Poa annua's seed heads can make the putting surface bumpy, although the seeds can be limited with growth regulators, Matuza said. Poa grass stands upright more than bent grass, which, in keeping with its name, tends to go horizontal.
"It drives me crazy when I watch the telecasts and hear Johnny Miller say, 'That putt was against the grain,' " Carlone said. "There is no grain with poa annua."
Years ago, greenskeepers on Long Island would wait for warm weather and just let the poa annua die. Some superintendents today, at exclusive clubs that have big budgets and little traffic, weed out poa annua as it comes in. At most courses, though, they manage it, which can be a pain.
Poa annua wilts easily but gets marshy when it takes too much water, so crews often have to irrigate by hand with hoses, rather than automatic sprinklers. Also, poa annua greens have to be mowed just right, not too short, or they will wilt.
Tiger Woods, after a poor round, found the Pebble Beach greens to be bumpy and called them "just awful." Wearing his amateur agronomist's cap following a better round, he explained why putting was tougher on the greens in afternoon rounds: "You roll them in the morning, you smash down the poa, and then in the afternoon, the poa comes back up . . . You can see it germinating, it starts turning white, the white heads start coming up."
Long Island's greens experts concede that there was room for criticism because the U.S. Golf Association did put stress on the greens by insisting on a firm, fast course for 156 players. "They took it right to the edge," Carlone said.
On the other hand, local superintendents noticed that other golfers putted very well at Pebble Beach. They also pointed out that a public Long Island course can withstand 300 rounds a day. "I saw the close-ups, I saw the way the ball was rolling," said Gene Contino, superintendent at Eisenhower Park, who learned the challenge of preparing a course for a pro tournament when the Champions Tour played on the Red. "I thought the course was fine. People said, 'Oh my God, it looked dead.' Well, no, no, no, no, no."

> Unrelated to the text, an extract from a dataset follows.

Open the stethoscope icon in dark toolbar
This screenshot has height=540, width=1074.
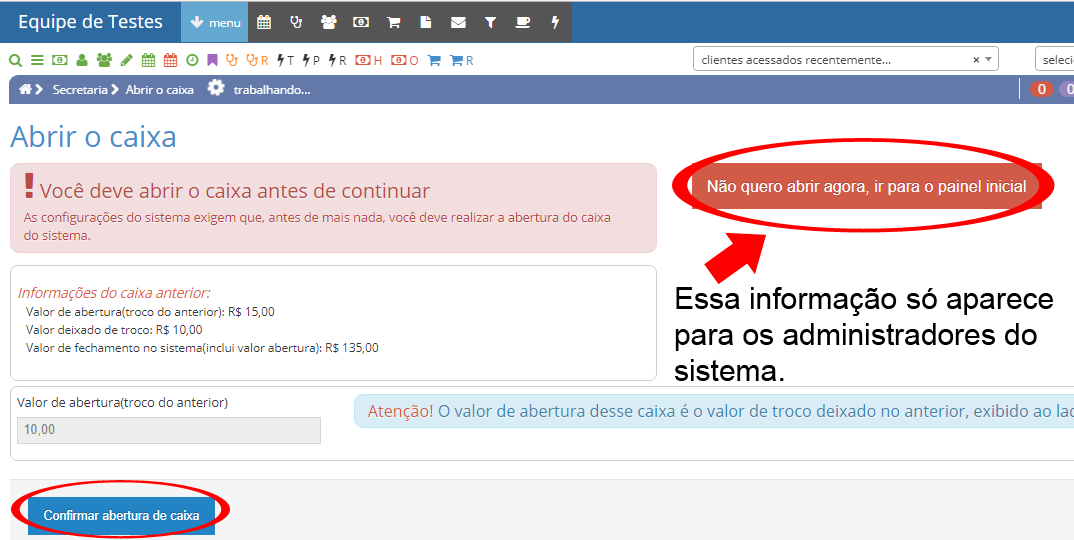coord(296,22)
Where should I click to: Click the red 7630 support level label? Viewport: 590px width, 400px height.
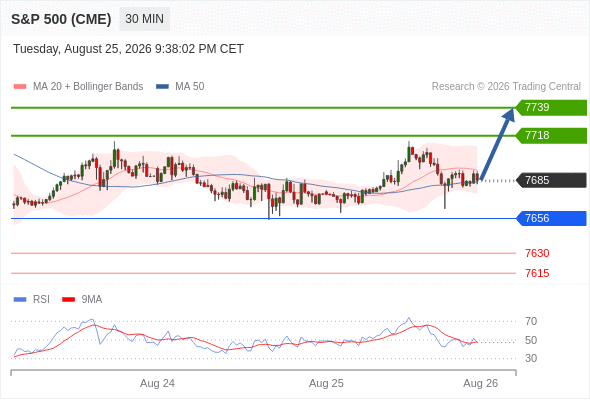[537, 253]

Referring to Pebble Beach superintendent Chris Dalhamer, Contino said, "I thought he did a spectacular job."
As for the unkempt look of the greens, Carlone explained that there are many different strains within the poa annua family. "Every one reacts differently," he said. "That's why there were so many colors."
All the controversy, during and after the tournament, was part of the Open's appeal. "Surfaces are all different, that's what makes it such a great game," Matuza said. "You do get a bad bounce once in a while off a ball mark or something else. I always say the ball can bounce in the hole as well as out of it."